Provided material >>
- - - - -

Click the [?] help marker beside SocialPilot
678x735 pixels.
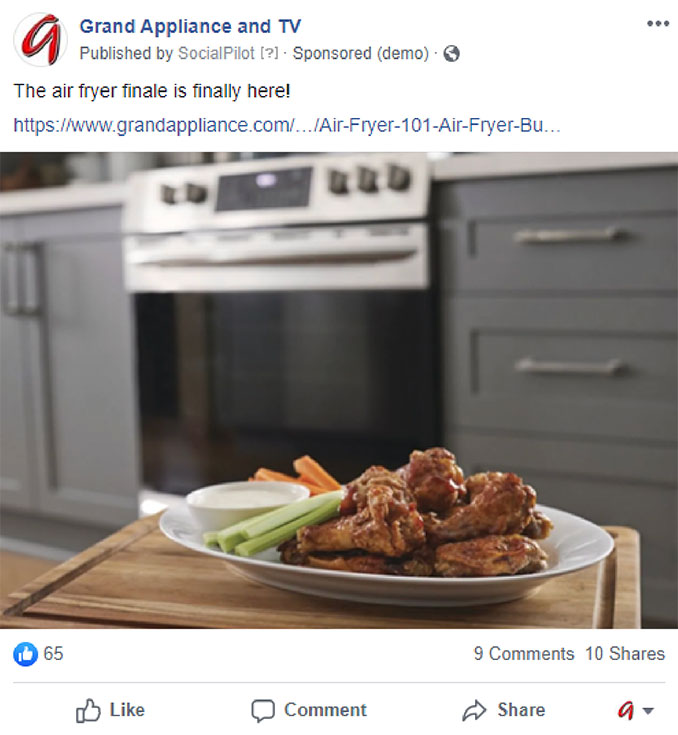(269, 53)
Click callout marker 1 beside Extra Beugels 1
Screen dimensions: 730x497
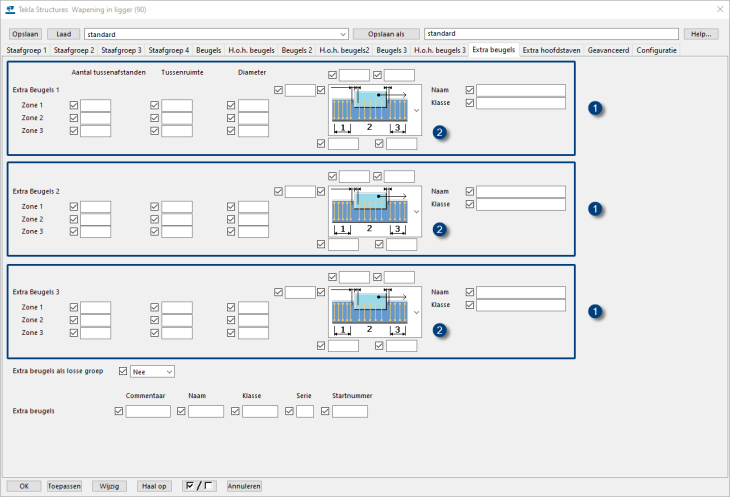(596, 108)
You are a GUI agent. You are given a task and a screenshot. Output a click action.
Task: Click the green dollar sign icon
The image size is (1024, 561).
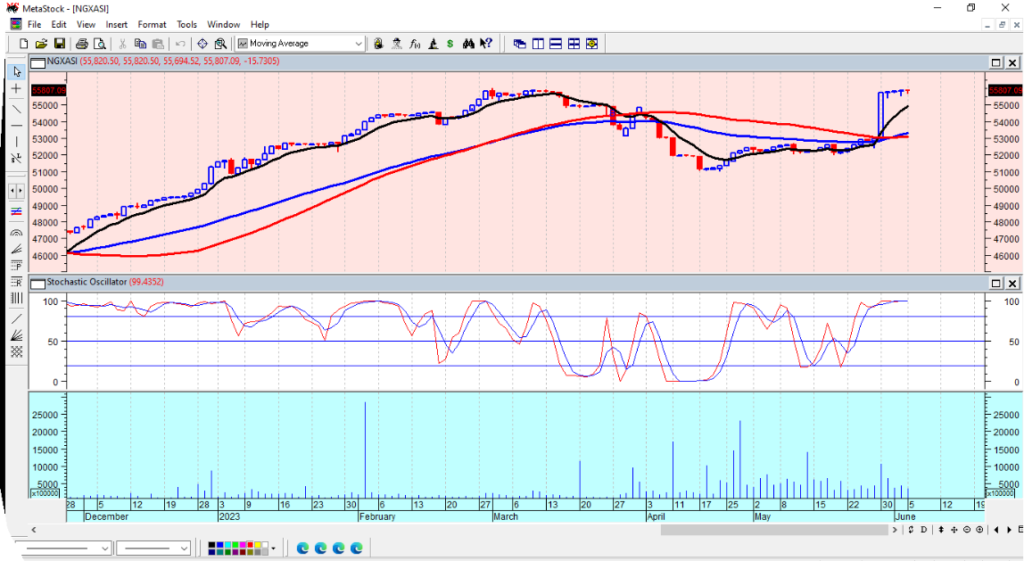pyautogui.click(x=451, y=44)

- - - - -

Activity >> Look through the records and count each line that holds "beside". Write only the total.

Answer area >> 2